Grayscale considera Chainlink un’infrastruttura essenziale per la finanza tokenizzata in una nuova ricerca

Grayscale posiziona Chainlink come infrastruttura critica per il mercato in crescita degli asset tokenizzati, secondo un nuovo rapporto di ricerca che analizza i servizi tecnici e l’integrazione con i mercati tradizionali.

Lo studio sottolinea come la suite di servizi di Chainlink — dalle feed di dati del mondo reale agli strumenti di conformità fino all’interoperabilità tra catene — affronti diverse frizioni pratiche che altrimenti rallenterebbero l’adozione della finanza basata su blockchain.

Chainlink è principalmente conosciuta per i suoi oracles, componenti che forniscono dati off-chain, come i prezzi degli asset, ai smart contracts. Tuttavia il suo portafoglio di soluzioni è ora molto più ampio e mira a collegare l’infrastruttura decentralizzata con processi e requisiti del mondo finanziario tradizionale.

I servizi di Chainlink e l’interoperabilità

Tra le offerte più rilevanti figura il Cross-Chain Interoperability Protocol (CCIP), progettato per consentire il trasferimento di token e messaggi tra diverse blockchain. Questa capacità è stata messa in evidenza durante un test con J.P. Morgan e progetti come Kinexys e Ondo Finance, dimostrando scenari pratici di scambio cross-chain sicuro e tracciabile.

Oltre all’interoperabilità, il rapporto evidenzia la rilevanza dei feed di dati on-chain per la valutazione degli asset, nonché la necessità di strumenti che supportino la conformità normativa e la verifica delle transazioni su mercati ibridi.

Dimensione e prospettive del mercato della tokenizzazione

Il documento stima il mercato degli asset tokenizzati a circa $35 miliardi oggi: una cifra ancora limitata rispetto al patrimonio complessivo globale, ma in rapida crescita — da circa $5 miliardi all’inizio del 2023 fino ai livelli attuali.

Secondo l’analisi di Grayscale, la capitalizzazione degli asset tokenizzati rappresenta attualmente solo lo 0,01% del valore totale dei titoli azionari e del reddito fisso globali. Questo ampio divario lascia spazio a una crescita significativa qualora banche, gestori patrimoniali e fornitori di dati decidano di adottare soluzioni on-chain.

Integrazioni con i mercati tradizionali

Il rapporto cita l’integrazione di Chainlink con operatori di mercato consolidati come S&P Global e FTSE Russell come fattore che rafforza la posizione della rete. Tali collaborazioni indicano come i fornitori di indici e dati stiano esplorando soluzioni on-chain per distribuire informazioni affidabili ai partecipanti del mercato.
■ ■ ■ ■
• **Compiti da svolgere**
1. Rispondi a queste domande sull'articolo su Chainlink:
(a) A quanto stima oggi il rapporto il mercato degli asset tokenizzati?
(b) Con quale banca è stato svolto il test che ha messo in evidenza il CCIP?
(c) Quali operatori di mercato consolidati cita il rapporto tra le integrazioni di Chainlink?
2. Riscrivi l'articolo su Chainlink, tutto da "Integrazioni con i" giù fino a "partecipanti del mercato.", sostituendo "S&P Global" con "Moody's".
3. Continua l'articolo su Chainlink dopo la sua ultima frase.

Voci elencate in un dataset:
■ ■ ■ ■
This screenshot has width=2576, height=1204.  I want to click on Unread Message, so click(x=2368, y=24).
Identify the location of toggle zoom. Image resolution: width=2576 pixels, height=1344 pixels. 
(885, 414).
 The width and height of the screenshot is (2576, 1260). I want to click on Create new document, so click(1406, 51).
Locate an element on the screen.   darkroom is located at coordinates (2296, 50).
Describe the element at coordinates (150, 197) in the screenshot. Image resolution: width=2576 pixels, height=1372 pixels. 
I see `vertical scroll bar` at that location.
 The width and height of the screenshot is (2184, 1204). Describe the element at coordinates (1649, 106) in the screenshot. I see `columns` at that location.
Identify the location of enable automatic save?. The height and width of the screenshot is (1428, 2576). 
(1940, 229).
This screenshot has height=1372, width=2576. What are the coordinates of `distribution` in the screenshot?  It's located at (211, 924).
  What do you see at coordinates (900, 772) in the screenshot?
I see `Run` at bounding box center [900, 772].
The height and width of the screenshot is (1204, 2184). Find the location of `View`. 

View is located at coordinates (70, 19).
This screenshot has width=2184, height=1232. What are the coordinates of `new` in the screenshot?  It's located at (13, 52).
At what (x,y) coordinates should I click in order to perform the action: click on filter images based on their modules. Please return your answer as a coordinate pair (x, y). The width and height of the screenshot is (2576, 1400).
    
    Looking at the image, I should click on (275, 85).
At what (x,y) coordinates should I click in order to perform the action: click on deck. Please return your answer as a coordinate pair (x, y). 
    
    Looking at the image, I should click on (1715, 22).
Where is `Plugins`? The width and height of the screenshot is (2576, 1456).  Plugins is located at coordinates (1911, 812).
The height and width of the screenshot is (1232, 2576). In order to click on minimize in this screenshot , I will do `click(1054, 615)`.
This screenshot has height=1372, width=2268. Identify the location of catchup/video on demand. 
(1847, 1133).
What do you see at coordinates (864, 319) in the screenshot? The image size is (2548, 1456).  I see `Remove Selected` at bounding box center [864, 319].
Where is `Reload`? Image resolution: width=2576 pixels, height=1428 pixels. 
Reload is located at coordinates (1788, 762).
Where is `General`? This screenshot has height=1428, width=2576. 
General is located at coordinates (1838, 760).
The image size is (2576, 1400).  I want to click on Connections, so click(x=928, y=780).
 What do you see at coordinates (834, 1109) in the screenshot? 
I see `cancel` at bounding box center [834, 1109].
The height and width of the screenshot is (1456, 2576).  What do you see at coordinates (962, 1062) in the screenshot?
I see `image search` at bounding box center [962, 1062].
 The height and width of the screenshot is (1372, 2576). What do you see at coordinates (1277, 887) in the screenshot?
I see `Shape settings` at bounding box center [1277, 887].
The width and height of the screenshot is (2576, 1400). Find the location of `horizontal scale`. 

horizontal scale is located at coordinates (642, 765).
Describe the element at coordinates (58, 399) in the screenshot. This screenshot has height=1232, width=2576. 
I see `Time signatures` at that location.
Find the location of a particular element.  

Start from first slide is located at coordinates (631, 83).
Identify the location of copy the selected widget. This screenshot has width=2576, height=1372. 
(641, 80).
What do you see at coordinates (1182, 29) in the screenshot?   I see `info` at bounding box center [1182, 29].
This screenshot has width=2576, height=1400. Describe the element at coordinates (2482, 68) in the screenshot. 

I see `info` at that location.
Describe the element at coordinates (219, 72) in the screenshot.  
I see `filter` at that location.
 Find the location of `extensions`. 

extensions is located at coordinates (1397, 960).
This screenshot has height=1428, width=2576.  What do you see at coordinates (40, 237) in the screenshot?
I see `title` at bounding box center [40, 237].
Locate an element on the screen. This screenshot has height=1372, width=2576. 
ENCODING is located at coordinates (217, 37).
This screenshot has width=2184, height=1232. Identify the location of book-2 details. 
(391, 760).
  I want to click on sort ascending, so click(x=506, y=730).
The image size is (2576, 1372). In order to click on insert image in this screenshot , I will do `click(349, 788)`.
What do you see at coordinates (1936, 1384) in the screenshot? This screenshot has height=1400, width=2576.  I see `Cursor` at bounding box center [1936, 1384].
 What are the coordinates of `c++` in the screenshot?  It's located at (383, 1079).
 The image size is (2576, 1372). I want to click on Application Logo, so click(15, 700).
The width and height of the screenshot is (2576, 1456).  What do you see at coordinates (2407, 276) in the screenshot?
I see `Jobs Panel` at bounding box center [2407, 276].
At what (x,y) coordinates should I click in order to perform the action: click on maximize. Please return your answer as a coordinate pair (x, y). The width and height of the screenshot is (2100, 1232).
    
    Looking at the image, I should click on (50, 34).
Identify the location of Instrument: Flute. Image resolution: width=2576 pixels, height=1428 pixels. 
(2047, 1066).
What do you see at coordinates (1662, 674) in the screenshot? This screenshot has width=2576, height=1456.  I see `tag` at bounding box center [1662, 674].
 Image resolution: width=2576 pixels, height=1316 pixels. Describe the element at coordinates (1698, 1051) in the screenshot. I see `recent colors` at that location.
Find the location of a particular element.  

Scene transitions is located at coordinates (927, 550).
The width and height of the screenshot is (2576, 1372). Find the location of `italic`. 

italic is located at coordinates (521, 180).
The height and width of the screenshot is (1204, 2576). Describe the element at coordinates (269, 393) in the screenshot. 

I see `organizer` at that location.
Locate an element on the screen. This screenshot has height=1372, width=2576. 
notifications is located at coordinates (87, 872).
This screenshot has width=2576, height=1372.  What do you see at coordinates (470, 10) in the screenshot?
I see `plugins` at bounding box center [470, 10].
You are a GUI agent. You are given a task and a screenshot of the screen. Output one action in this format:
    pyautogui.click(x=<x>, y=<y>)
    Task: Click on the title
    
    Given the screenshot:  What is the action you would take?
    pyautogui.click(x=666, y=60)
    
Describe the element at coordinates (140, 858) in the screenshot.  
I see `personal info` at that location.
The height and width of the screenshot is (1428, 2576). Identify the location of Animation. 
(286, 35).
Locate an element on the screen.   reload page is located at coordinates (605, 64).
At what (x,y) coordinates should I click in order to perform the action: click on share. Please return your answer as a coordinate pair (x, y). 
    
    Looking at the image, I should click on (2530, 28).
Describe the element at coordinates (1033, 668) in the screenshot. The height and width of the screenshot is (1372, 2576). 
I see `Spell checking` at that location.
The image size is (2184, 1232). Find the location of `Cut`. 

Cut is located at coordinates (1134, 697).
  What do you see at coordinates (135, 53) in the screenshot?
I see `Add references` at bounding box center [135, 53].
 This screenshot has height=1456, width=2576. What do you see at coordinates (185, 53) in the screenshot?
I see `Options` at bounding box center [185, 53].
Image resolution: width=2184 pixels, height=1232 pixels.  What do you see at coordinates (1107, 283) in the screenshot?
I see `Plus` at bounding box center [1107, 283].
■ ■ ■ ■
• **Risposte scritte**
1.
(a) A circa $35 miliardi.
(b) Con J.P. Morgan.
(c) S&P Global e FTSE Russell.

2.
Integrazioni con i mercati tradizionali

Il rapporto cita l’integrazione di Chainlink con operatori di mercato consolidati come Moody's e FTSE Russell come fattore che rafforza la posizione della rete. Tali collaborazioni indicano come i fornitori di indici e dati stiano esplorando soluzioni on-chain per distribuire informazioni affidabili ai partecipanti del mercato.

3.
Questa dinamica può aumentare la domanda per i servizi di Chainlink qualora la tokenizzazione si diffonda in segmenti tradizionali come titoli, obbligazioni e prodotti indicizzati, con impatti su regolamentazione, custodia e reporting.

Quote dal rapporto

Il rapporto di Grayscale afferma:

“Chainlink è il tessuto connettivo critico tra crypto e finanza tradizionale. Può già essere considerata infrastruttura essenziale nella finanza basata su blockchain.”

Impatto per gli investitori e sviluppo di prodotti

Dal punto di vista degli investitori, Grayscale vede nel token LINK un’opportunità per esposizione diversificata al livello infrastrutturale del settore crypto. L’integrazione con operatori tradizionali potrebbe ridurre alcuni rischi operativi, ma non elimina le considerazioni regolamentari e di mercato connesse all’adozione su larga scala.

La crescita degli asset tokenizzati implica anche una maggiore richiesta di servizi come feed affidabili, strumenti di conformità e meccanismi di interoperabilità che garantiscano la trasferibilità e la riconciliazione degli asset tra sistemi differenti.

Proposta di ETF e prospettive regolamentari

In parallelo alla ricerca, Grayscale ha presentato una richiesta per convertire il suo Chainlink Trust da $29 milioni in un ETF che verrebbe negoziato su NYSE Arca con il ticker GLNK. Se approvata, sarebbe il primo ETF statunitense basato su Chainlink e uno dei primi a includere una componente di staking.

L’approvazione regolamentare rappresenta un passaggio chiave: le autorità di vigilanza valuteranno aspetti come la custodia degli asset, la trasparenza dei prezzi, e la protezione degli investitori prima di autorizzare la trasformazione in veicolo quotato.

Complessivamente, il rapporto conclude che Chainlink si trova in una posizione favorevole per beneficiare della crescita del mercato degli asset tokenizzati, ma l’entità e la velocità di tale crescita dipenderanno dall’adozione istituzionale e dall’evoluzione del quadro normativo.